Great news for SMEs looking for start-up or growth finance is that another new initiative, this time through private equity firm Trinitas is injecting further finance into promising business plans. The company has raised R430m to invest in high cash-generating businesses and wants to increase this to as much as R1bn in the next 12 months.
Executive director Andrew Hall said yesterday Trinitas had been raising funds for the past 18 months, in one of the "toughest ever environments" because of the global crisis.
It had found investors who were convinced there was value in the company's business model, which is focused on mid- capitalised companies.
Trinitas Private Equity is being run by private equity experts John Stipinovich, Soteris Theorides and Mr Hall, who were also shareholders in the fund. Other shareholders are Sasfin and the black women's empowerment group Peotona, which has a 25% stake.
At its first closing in March, Trinitas Private Equity had raised R430m from five local investors from sectors such as banking and pension funds.
"We are happy with the level of interest by investors and ideally we want to raise more money and the fund is open for another 12 months to raise between R750m and R1bn in total, including the R430m we have raised," Mr Hall said yesterday.
Trinitas would focus on companies with enterprise values of between R150m and R1bn, because it believed companies in this segment had greater opportunity to create value for investors, including achieving organic growth in their sectors.
Mr Hall said the fund would invest from R50m to R150m over three to seven years in virtually any sector as long as it made business sense, particularly from a cash generation perspective.
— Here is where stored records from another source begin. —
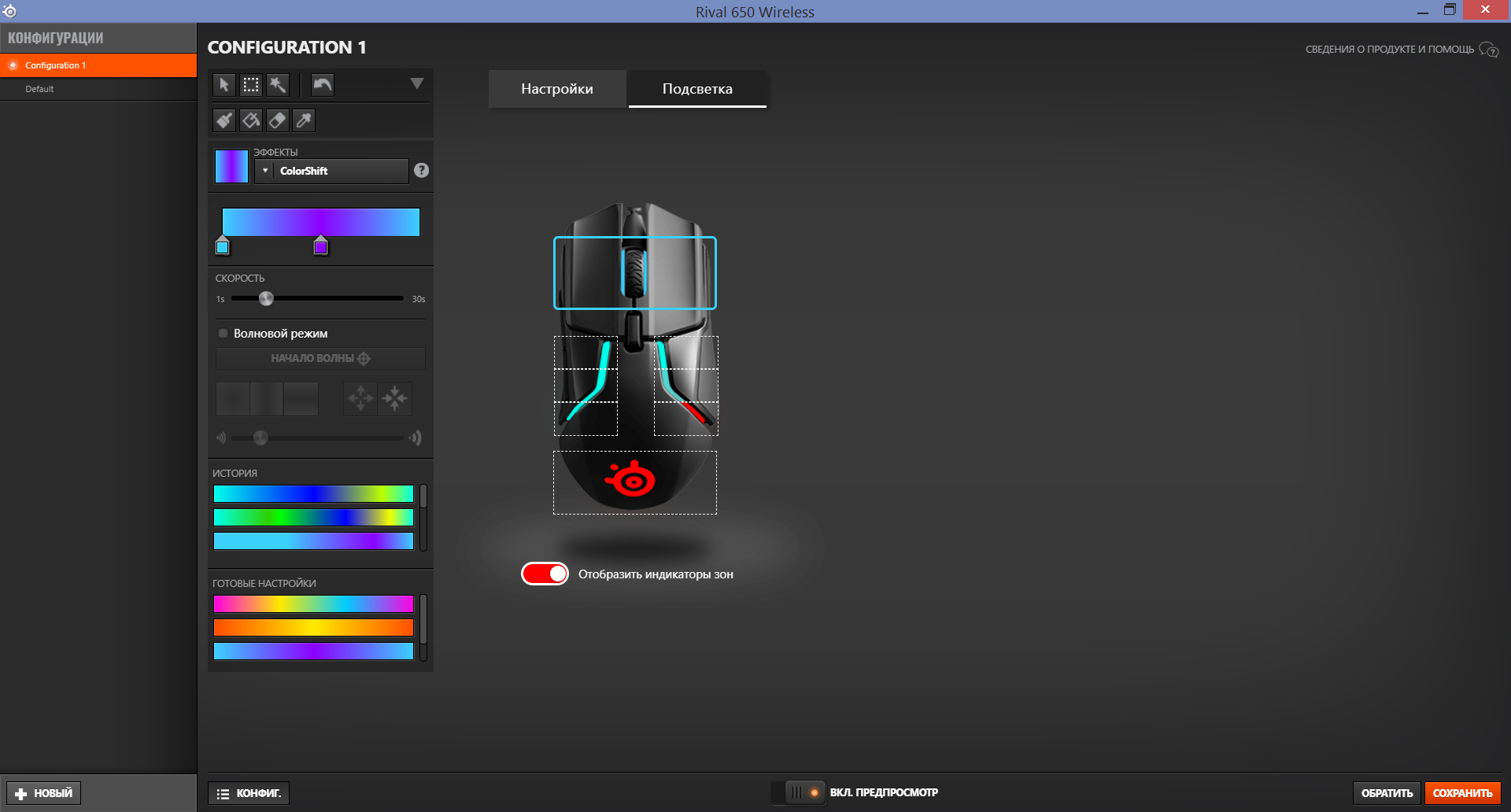1511x812 pixels.
Task: Toggle the zone indicators display switch
Action: 545,574
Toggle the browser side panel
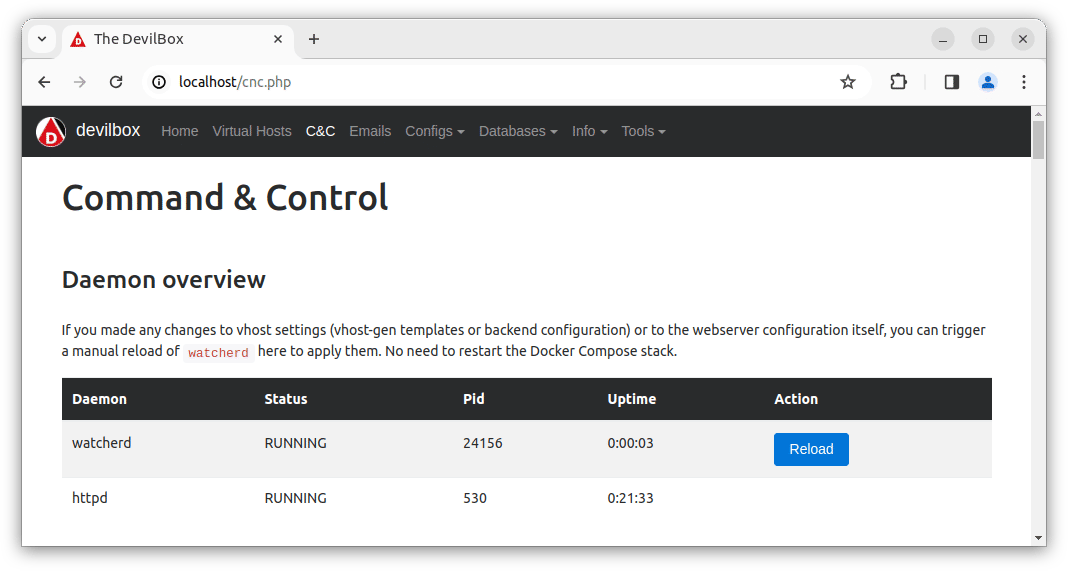 coord(951,82)
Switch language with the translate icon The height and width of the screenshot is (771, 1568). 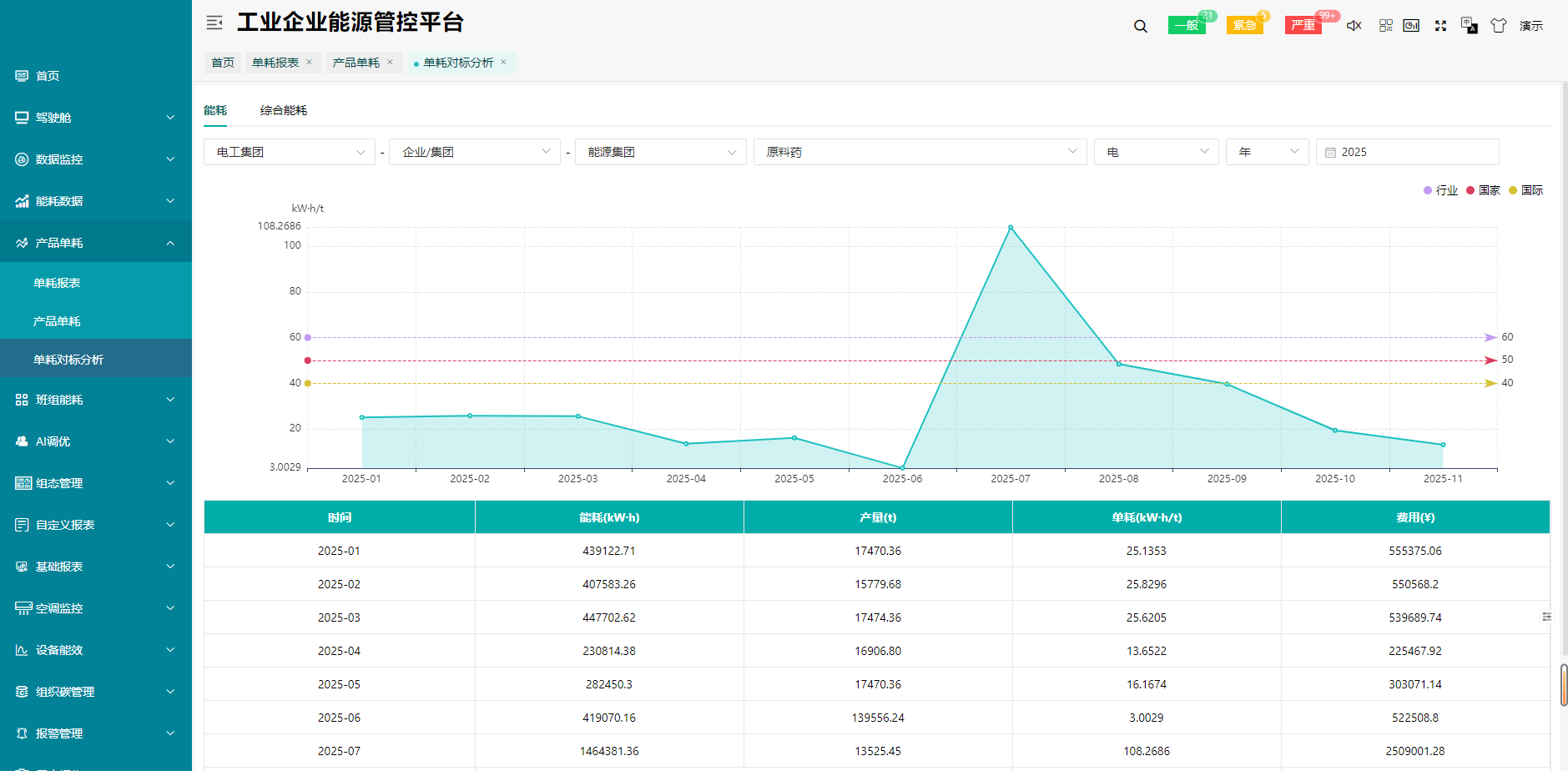pyautogui.click(x=1469, y=26)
But mining was excluded because of its highly cyclical nature.
It had already invested R50m in a personal care and cosmetics manufacturer, Le Sel Research, a company based in Midrand and which makes products for customers such as Woolworths, Unilever and Aspen .
There were opportunities to invest, particularly in companies where management wanted to buy out the owners, or those in which the owners wanted additional capital and did not mind their shareholding being diluted.
Mr Hall said the recession had exposed small and medium-size companies who had overborrowed or expanded without any strategic intent, adding capacity which became idle overnight as demand collapsed. " Even when things are going well, it is better to keep the business lean," he said.